- Opening Delimiter -

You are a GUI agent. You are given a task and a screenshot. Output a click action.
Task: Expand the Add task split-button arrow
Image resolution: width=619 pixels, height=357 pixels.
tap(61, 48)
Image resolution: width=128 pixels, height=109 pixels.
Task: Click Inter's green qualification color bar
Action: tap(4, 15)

- Closing Delimiter -

- WHAT YOU ARE ASKED TO DO -
So that nothing is lost, restate all the material word for word.

- SOLUTION TO THIS TASK -
You are a GUI agent. You are given a task and a screenshot. Output a click action.
Task: Expand the Add task split-button arrow
Image resolution: width=619 pixels, height=357 pixels.
tap(61, 48)
Image resolution: width=128 pixels, height=109 pixels.
Task: Click Inter's green qualification color bar
Action: tap(4, 15)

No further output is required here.